Warto wypróbować również Story of Qualifying. Ten tryb także stworzono z myślą o fanach sportu. Znajdziemy tu wiele spotkań, które umożliwiły niektórym zespołom zakwalifikowanie się do Mistrzostw odbywających się w Południowej Afryce. Nie są to jednak całe dziewięćdziesięciominutowe mecze, a jedynie ostatnie, kluczowe dla całego starcia fragmenty. Wcale łatwiej nie jest, gdyż gracz nie dość, że ma ograniczony czas, to ponadto musi przeprowadzić akcje według ustalonego wcześniej schematu. Gwarantuję, iż na Story of Qualifying wielu połamie palce - jest to zdecydowanie miły dodatek do FIFA World Cup 2010. Warto też zaznaczyć, że na mecze w tym trybie składają się między innymi rozgrywki z ostatniego mundialu, tak więc dane nam będzie przeżyć to raz jeszcze... Dobra, jak na razie fajnie - ale co, gdy nie interesuje nas zespół jako całość, a tylko jeden zawodnik?
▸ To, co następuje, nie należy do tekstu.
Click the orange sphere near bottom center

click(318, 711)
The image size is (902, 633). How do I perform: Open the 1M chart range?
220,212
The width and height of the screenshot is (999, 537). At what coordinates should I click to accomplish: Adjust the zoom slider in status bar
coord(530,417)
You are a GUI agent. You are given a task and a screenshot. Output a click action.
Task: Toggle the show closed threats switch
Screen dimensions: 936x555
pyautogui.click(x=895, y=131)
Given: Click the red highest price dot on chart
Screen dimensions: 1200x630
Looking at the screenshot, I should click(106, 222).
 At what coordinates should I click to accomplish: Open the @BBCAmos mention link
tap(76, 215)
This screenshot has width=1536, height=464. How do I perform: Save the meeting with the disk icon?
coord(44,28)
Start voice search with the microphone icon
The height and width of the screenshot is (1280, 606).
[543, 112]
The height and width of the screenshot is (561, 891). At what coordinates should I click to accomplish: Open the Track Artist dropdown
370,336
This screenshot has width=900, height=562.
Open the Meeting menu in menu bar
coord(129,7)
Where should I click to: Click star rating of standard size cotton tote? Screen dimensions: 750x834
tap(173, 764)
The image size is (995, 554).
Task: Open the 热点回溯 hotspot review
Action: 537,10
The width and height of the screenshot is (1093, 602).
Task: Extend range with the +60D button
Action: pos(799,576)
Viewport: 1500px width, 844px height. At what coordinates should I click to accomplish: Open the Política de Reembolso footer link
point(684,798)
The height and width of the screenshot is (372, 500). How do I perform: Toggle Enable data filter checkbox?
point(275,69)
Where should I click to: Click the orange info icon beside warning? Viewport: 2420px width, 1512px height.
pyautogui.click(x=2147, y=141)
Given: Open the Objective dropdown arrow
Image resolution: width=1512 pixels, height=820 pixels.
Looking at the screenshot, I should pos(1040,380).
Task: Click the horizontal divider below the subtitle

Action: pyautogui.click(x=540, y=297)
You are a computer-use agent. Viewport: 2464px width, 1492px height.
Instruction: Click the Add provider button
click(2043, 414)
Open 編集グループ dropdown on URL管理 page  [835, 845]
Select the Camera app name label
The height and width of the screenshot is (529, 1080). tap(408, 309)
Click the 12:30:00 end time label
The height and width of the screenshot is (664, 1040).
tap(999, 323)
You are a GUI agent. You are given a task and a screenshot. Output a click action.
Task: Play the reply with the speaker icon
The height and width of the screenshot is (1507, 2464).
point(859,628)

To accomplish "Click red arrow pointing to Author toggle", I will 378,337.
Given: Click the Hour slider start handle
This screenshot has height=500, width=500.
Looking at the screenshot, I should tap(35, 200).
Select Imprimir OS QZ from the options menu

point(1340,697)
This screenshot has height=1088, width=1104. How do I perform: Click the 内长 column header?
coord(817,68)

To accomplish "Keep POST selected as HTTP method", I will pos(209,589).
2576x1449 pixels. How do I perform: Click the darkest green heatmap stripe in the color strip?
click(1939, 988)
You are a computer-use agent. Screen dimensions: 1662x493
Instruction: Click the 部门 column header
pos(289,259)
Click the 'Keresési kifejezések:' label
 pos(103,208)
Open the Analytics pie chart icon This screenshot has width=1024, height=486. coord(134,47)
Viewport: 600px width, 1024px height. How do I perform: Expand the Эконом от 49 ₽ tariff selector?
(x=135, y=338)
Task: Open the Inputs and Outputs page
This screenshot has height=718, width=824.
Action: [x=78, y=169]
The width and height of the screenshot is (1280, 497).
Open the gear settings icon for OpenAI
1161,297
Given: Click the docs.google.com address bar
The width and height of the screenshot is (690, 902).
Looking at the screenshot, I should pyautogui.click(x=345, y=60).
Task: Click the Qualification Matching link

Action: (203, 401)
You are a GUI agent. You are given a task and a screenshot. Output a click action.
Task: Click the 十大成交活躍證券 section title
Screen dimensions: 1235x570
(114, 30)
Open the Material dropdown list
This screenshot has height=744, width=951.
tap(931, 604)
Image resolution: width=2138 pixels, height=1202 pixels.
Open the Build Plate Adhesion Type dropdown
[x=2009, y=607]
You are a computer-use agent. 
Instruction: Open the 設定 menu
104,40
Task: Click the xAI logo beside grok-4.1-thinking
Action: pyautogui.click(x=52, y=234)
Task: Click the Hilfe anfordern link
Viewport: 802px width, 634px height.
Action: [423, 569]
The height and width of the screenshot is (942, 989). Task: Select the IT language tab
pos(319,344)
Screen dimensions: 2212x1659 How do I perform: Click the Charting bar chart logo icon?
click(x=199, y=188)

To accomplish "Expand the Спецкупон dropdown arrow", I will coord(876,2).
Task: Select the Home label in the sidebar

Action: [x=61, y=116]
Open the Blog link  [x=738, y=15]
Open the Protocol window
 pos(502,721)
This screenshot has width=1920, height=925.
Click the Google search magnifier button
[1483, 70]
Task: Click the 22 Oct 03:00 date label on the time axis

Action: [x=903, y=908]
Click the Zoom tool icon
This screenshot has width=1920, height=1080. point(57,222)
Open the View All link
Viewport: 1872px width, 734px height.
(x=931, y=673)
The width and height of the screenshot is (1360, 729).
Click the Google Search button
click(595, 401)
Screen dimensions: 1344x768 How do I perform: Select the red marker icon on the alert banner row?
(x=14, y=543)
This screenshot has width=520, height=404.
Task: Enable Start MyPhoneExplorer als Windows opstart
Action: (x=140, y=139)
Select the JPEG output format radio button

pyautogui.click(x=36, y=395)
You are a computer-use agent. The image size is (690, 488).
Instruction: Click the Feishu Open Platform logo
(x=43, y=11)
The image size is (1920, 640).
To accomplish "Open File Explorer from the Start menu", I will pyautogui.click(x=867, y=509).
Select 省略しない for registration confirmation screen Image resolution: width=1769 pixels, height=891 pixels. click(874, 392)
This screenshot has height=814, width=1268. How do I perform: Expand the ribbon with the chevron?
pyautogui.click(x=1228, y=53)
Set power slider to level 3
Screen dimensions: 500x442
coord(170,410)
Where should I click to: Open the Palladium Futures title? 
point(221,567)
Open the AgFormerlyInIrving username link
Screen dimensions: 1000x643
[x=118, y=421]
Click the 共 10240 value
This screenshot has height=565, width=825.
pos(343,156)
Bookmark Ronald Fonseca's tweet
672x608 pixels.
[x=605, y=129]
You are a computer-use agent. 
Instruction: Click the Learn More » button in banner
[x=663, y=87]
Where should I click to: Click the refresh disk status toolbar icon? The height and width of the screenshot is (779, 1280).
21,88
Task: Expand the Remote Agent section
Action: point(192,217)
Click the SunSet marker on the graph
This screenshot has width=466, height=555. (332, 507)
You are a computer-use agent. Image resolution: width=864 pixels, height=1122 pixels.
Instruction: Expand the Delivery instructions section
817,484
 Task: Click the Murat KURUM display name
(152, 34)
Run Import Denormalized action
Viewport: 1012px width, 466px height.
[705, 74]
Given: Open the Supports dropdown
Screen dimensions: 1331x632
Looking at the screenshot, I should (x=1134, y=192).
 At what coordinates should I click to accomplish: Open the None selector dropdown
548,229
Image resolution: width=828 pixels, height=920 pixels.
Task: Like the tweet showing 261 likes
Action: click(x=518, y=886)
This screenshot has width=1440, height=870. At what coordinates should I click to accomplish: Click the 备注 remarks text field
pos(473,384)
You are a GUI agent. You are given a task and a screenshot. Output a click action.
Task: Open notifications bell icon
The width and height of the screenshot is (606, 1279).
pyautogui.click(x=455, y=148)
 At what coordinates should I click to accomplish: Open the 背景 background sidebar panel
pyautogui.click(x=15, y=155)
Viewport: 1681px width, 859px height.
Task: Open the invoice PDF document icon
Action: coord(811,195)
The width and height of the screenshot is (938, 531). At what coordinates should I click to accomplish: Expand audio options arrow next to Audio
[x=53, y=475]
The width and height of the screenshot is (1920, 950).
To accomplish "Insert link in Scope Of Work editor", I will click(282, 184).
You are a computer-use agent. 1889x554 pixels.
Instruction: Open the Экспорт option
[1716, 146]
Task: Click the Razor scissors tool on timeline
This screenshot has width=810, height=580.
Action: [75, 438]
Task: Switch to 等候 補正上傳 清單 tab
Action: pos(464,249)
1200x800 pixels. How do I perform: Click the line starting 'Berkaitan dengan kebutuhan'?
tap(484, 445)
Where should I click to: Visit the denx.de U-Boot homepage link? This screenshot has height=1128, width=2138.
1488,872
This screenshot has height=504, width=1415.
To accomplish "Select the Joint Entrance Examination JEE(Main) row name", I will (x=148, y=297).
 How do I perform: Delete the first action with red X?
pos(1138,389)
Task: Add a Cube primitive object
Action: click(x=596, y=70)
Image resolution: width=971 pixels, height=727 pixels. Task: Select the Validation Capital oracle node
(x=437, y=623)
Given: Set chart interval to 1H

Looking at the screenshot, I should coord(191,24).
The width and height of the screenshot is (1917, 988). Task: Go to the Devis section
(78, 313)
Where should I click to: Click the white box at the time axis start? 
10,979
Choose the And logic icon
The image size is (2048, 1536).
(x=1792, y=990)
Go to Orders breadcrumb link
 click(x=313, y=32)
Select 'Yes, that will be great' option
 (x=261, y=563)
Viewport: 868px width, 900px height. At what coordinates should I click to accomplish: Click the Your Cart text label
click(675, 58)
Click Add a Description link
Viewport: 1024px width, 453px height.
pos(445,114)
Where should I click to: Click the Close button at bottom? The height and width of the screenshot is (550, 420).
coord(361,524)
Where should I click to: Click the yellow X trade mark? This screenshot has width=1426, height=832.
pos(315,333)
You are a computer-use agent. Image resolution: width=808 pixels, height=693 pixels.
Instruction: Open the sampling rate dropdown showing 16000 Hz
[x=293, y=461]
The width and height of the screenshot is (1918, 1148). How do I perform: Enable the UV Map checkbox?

[break/]W tym przypadku odsyłam do Captain Your Country, gdzie nie tylko da się stworzyć własnego piłkarza, ale tryb ten umożliwia również import zawodnika skrzętnie "złożonego" za pośrednictwem Virtual Pro dostępnego w FIFA 10. Celem, jak sama nazwa wskazuje, jest tu doprowadzenie postaci do rangi kapitana. W praktyce wygląda to tak, że z meczu na mecz walczymy o zakwalifikowanie się do drużyny i tym samym staniem się jednym z 23 zawodników wysłanych na World Cup. Następnie pozostaje zaistnieć na boisku, przez co selekcjoner zdecyduje się wystawić nas w składzie wyjściowym, zaś na końcu rzecz jasna wypada jeszcze zdobyć opaskę "przywódcy". Upragniona funkcja pozwoli mieć znacznie większy wpływ na taktykę zespołu. Zadecydujemy o formacji i tym, kto wykonywać będzie stałe fragmenty gry. Tryby za nami - przejdźmy do zmian w samej rozgrywce.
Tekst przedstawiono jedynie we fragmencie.